Is insertion of heapq is faster than insertion of bisect?

Question

I have a question about bisect and heapq.

First I will show you 2 versions of code and then ask question about it.

version of using bisect:

while len(scoville) > 1:
    a = scoville.pop(0)
    #pops out smallest unit
    if a >= K:
        break
    b = scoville.pop(0)
    #pops out smallest unit
    c = a + b * 2
    bisect.insort(scoville, c)

version of using heapq

while len(scoville) > 1:
    a = heapq.heappop(scoville)
    #pops out smallest unit
    if a >= K:
        break
    b = heapq.heappop(scoville)
    #pops out smallest unit
    c = a + b * 2
    heapq.heappush(scoville, c)

Both algorithms use 2 pops and 1 insert.

As I know, at version of using bisect, pop operation of list is O(1), and insertion operation of bisect class is O(logn).

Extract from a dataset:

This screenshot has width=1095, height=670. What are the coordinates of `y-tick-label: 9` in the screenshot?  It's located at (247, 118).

And at version of using heapq, pop operation of heap is O(1), and insertion operation of heap is O(logn) in average.

So both code should have same time efficiency approximately. However, version of using bisect is keep failing time efficiency test at some code challenge site.

Does anybody have a good guess?

*scoville is a list of integers

Answer 1

Your assumptions are wrong. Neither is pop(0) O(1), nor is bisect.insort O(logn).

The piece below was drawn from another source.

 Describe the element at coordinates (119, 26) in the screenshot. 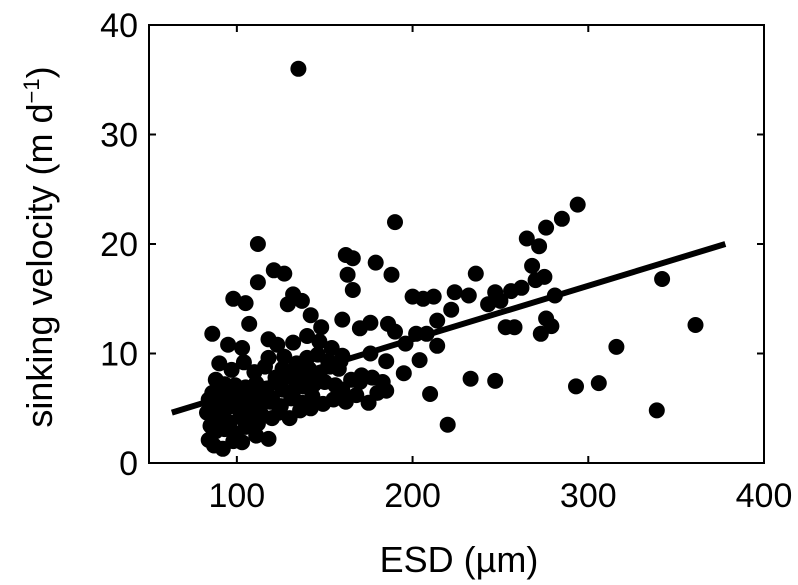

The problem is that in both cases, all the elements after the element you pop or insert have to be shifted one position to the left or might, making both operations O(n).

From the bisect.insort documentation:

bisect.insort_left(a, x, lo=0, hi=len(a))

Insert x in a in sorted order. This is equivalent to a.insert(bisect.bisect_left(a, x, lo, hi), x) assuming that a is already sorted. Keep in mind that the O(log n) search is dominated by the slow O(n) insertion step.

You can test this by creating a really long list, say l = list(range(10**8)) and then doing l.pop(0) or l.pop() and bisect.insort(l, 0) or bisect.insort(l, 10**9). The operations popping and inserting at the end shoul be instantaneous, while the others have a short but noticeable delay. You can also use %timeit to test it repeatedly on shorter lists, if you alternatingly pop and insert so that the length of the list remains constant over many thousands of runs:

>>> l = list(range(10**6))
>>> %timeit l.pop(); bisect.insort(l, 10**6)
100000 loops, best of 3: 2.21 us per loop
>>> %timeit l.pop(0); bisect.insort(l, 0)
100 loops, best of 3: 14.2 ms per loop

Thus, the version using bisect is O(n) and the one with heapq is O(logn).